Shueisha testa “modelo One Piece” para segurar fandom órfão de capítulos
A movimentação lembra o que a Toei faz com os vazamentos controlados de One Piece: manter a marca quente enquanto o autor respira. Ao colocar Chrollo no centro de um evento com loot pago, a editora mede dois termômetros de uma só vez — faturamento imediato e barulho nas redes. Caso o retorno financeiro convença, novos personagens devem passar pelo mesmo processo, começando por Hisoka, já listado em arquivos de atualização de sistema encontrados por dataminers.
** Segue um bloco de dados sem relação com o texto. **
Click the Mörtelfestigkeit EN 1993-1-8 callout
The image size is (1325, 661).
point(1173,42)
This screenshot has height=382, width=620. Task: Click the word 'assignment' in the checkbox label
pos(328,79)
Executivos ouvidos por revistas de negócios japonesas enxergam nesse formato “jogo primeiro, mangá depois” uma forma de driblar a irregularidade de Togashi sem ferir o cânone. É a mesma lógica que empurra fãs de anime, insatisfeitos com o congestionamento da Crunchyroll, para plataformas que tratam o gênero como vitrine, não como nicho — fenômeno destrinchado no levantamento sobre 12 novos serviços.
Hiatos viram combustível de engajamento — e o fã paga a conta
Desde 2014, Hunter x Hunter passa mais tempo parado do que em publicação regular, mas a marca nunca lucrou tanto. Entre 2020 e 2023, o faturamento de produtos licenciados subiu 37%, segundo relatório financeiro da Shueisha. O segredo está no ciclo de escassez: ausência prolongada gera fome por novidade e torna o fã mais propenso a gastar em itens digitais ou colecionáveis, como o box de resina da Trupe Fantasma que esgotou em 11 minutos, superando até o Optimus Prime de 58 cm da Hasbro.
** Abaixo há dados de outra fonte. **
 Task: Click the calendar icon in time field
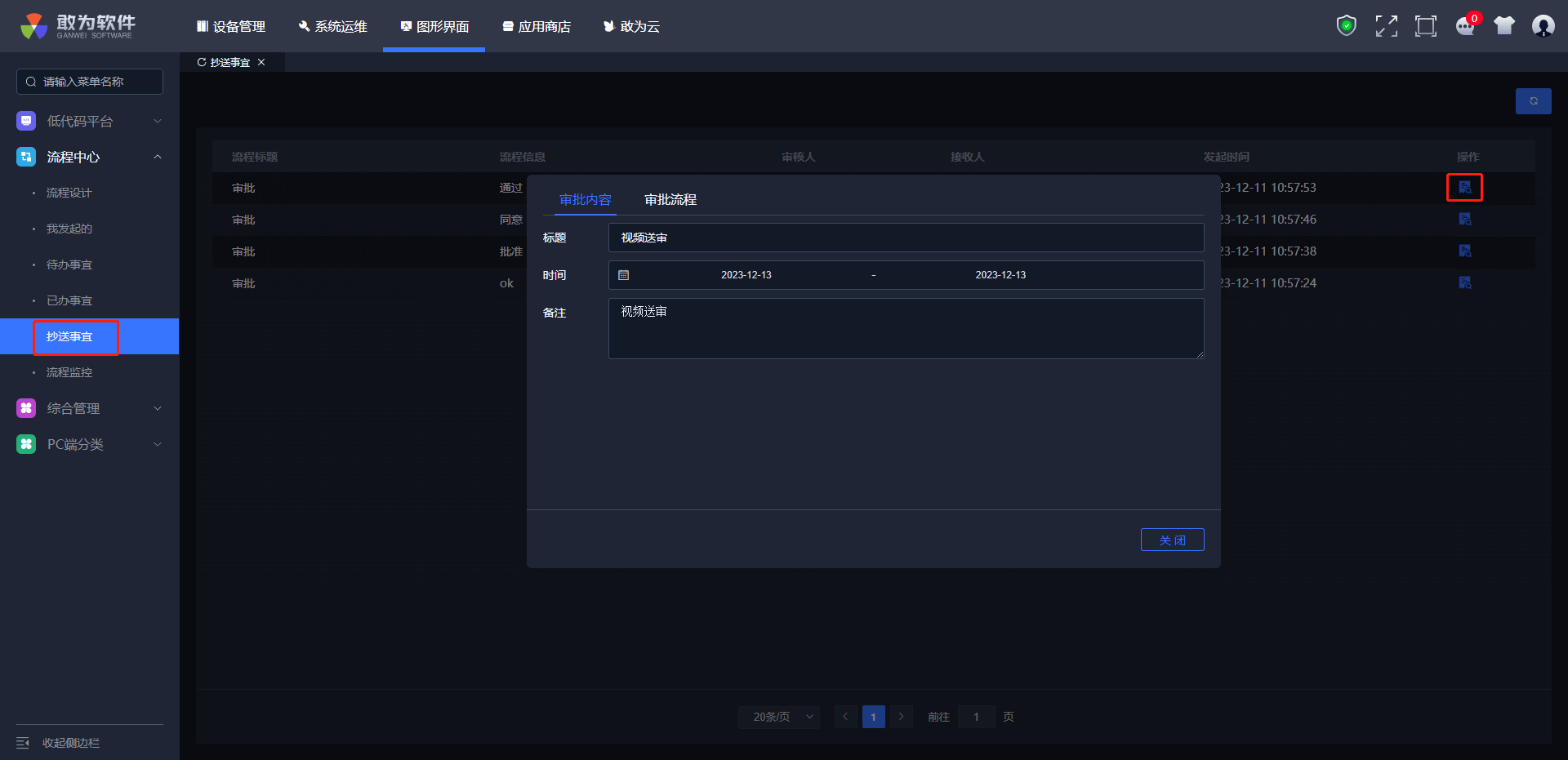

O novo design de Chrollo, portanto, não é mimo gratuito. Ele simboliza a aposta da Shueisha em transformar hiato em ferramenta de marketing contínuo — um teste de laboratório onde cada pixel redesenhado vale dados de engajamento, conversão em DLC e, quem sabe, o roteiro do próximo arco impresso. Se a cicatriz sumiu no jogo, talvez o futuro do mangá já tenha começado a cicatrizar também — fora das páginas, mas dentro do bolso do leitor.